For the best chance at maintaining weight loss, experts recommend losing anywhere from half to two pounds per week. It’s possible to lose more than that temporarily (with extreme measures), but you are likely to be miserable, and gain the weight back. Slow and steady wins the race!

Have Goals Beyond Weight Loss

Are you working to get healthier? Fitter? Stronger? Do you want to keep up with your kids, or live to 100? Goals surrounding your health, mood, and fitness can be more positive motivators than simply watching the scale go down. 
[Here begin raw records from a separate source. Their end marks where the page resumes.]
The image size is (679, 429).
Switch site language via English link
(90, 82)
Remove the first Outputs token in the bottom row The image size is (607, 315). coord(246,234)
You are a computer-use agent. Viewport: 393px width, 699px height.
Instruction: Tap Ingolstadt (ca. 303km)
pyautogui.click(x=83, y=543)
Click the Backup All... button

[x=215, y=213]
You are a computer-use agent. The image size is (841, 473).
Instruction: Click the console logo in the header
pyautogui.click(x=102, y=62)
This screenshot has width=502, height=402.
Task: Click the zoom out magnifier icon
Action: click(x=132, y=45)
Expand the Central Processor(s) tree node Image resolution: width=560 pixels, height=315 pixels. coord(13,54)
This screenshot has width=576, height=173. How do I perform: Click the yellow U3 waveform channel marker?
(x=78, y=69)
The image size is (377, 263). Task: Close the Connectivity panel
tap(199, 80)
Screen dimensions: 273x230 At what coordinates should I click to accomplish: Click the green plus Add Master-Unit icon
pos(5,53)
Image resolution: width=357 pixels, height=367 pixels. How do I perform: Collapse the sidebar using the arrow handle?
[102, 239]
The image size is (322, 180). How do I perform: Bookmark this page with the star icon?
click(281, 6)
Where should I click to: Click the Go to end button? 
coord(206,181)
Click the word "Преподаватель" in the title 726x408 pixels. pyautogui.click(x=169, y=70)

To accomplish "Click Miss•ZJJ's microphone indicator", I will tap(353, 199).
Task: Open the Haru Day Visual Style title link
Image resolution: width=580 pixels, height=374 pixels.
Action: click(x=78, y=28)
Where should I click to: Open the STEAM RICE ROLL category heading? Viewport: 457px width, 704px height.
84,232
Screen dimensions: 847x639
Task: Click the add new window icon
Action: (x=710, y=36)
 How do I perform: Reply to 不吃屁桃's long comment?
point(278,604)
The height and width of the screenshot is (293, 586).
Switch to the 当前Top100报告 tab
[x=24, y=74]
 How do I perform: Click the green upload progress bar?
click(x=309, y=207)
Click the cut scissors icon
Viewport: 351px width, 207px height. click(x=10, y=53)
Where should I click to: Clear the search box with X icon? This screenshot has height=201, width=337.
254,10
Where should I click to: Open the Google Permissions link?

Watch Other Metrics Beyond the Scale

Have your doctor test your blood pressure, blood sugar, lipids, cholesterol, and other health markers. A positive change in any of these measures means your health and longevity are improving — a reason to celebrate! 

Don’t Depend on Willpower

Contrary to popular opinion, willpower isn’t a virtue that can be practiced. It’s a finite resource, and it often runs out by the end of day. Most dieters have experienced this effect. After a day of green tea and salad, they hit the fridge at midnight. Instead of depending on willpower, plan your day to avoid temptation. 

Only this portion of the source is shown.